The traveling exhibit, “African American Heritage in the Ozarks,” is a culmination of the gathering of voices, memories and history of African Americans in the Ozarks region. The touring display stems from a more extensive exhibit that was curated by the State Historical Society of Missouri (SHSMO), which, in 2021, received an American Rescue Plan Act (ARPA) grant through the National Endowment for the Humanities and Missouri Humanities. Sean Rost, assistant director of research at SHSMO, said the interactive exhibit includes numerous artifacts with roots in the Ozarks.

"The traveling exhibit kind of incorporates not only this kind of history to kind of center African American history in the Ozarks and in a lot of these communities," said Rost, "but also kind of various documents that the viewer can look at and listen to and then, finally, the photographs of people who lived or still live in various corners of the Ozarks."

Documenting and preserving African American heritage for this exhibit was a collaborative effort between community leaders, archivists and key individuals such as Christine Peoples, Timmons Hall Education coordinator for the Springfield-Greene County Park Board. As one of the curators for the exhibit, she played an integral role in gathering testimonials and photographs.

Christine Peoples (Photo taken in February, 2024)
Rich Lawson
Christine Peoples (Photo taken in February, 2024)

Peoples said personal cell phones can be used to scan provided QR codes linking to recorded conversations with African Americans of the Ozarks. She describes the sense of community seen in the exhibit, including numerous maps and visuals of old structures like churches.

"The storytellers are the ones that took the lead," said Peoples, "Questions were asked, you know, 'tell us about, you know, your childhood so we can learn more' and specifics that were important to the region that they were coming from. So a lot of those big picture moments like the railroad those contributions like that framed where you're able to talk about the the different contributions and timelines and such."

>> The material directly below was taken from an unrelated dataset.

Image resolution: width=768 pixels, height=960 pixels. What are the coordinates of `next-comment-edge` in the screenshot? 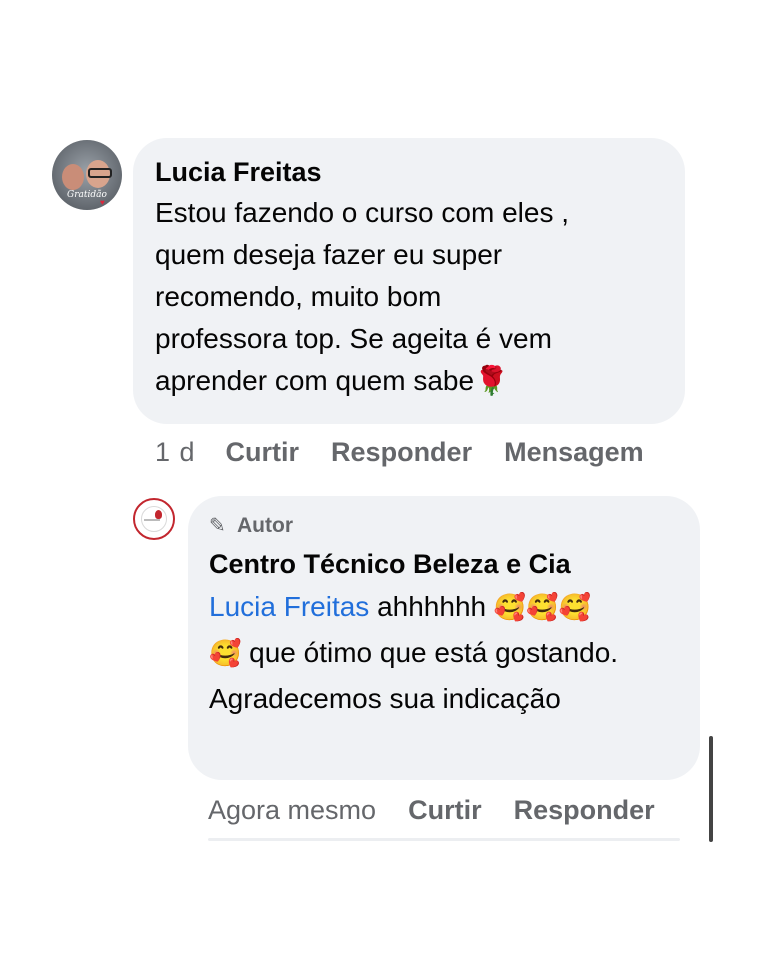 It's located at (444, 840).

According to Rebekah McKinney, director of Garnett Library Services, the exhibit includes numerous contributions from individuals and organizations that cover Howell County and surrounding communities. People such as Crockett and Tonya Oaks gave their time and family memories to the display, including aspects of the Lincoln School Project and archiving information about the Sadie Brown cemetery, a burial ground for Black residents since the late 1800s located just north of West Plains. The interactive exhibit tells the stories of African Americans across the Ozarks from a variety of sources: "Documents from St. James, Missouri that detail enslaved people that would have been working in and around the Meramec Iron Works in the 1830s and 1840s," said Rost. "We have Voda Curtis, who was a Springfield resident — her retelling of the 1906 lynching and it's aftermath in Springfield on Easter. That was an oral history she did back in the 1970s. So we have an excerpt from that of her retelling those memories."

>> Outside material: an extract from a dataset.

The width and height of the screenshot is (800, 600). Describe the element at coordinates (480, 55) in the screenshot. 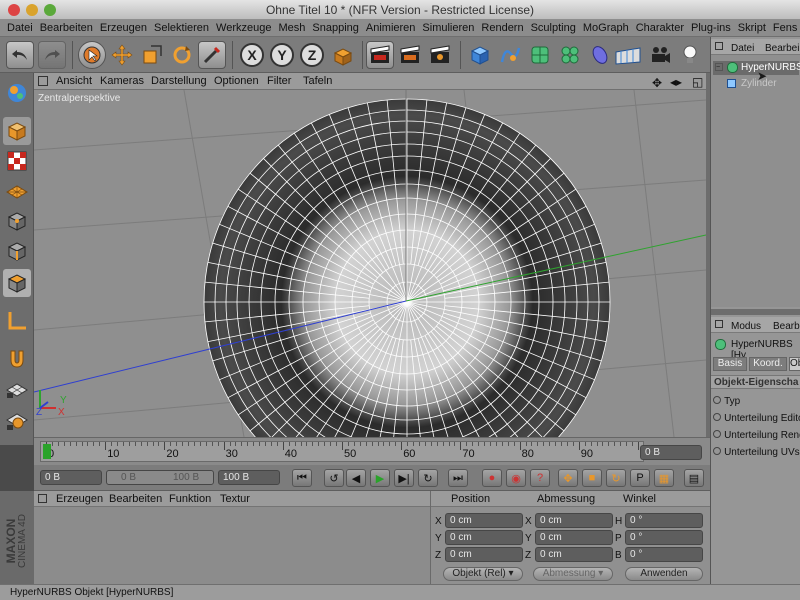

I see `cube-icon` at that location.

Based on the research of Sean Rost, the documents and other artifacts in the exhibit span from the mid 19th to the late 20th Centuries that includes the discovery of some of the “earliest coverage” of Emancipation Day in newspaper articles.

The exhibit “African American Heritage in the Ozarks” runs thru March 31 at the Garnett Library, 304 W. Trish Knight St., on the Missouri State University-West Plains campus.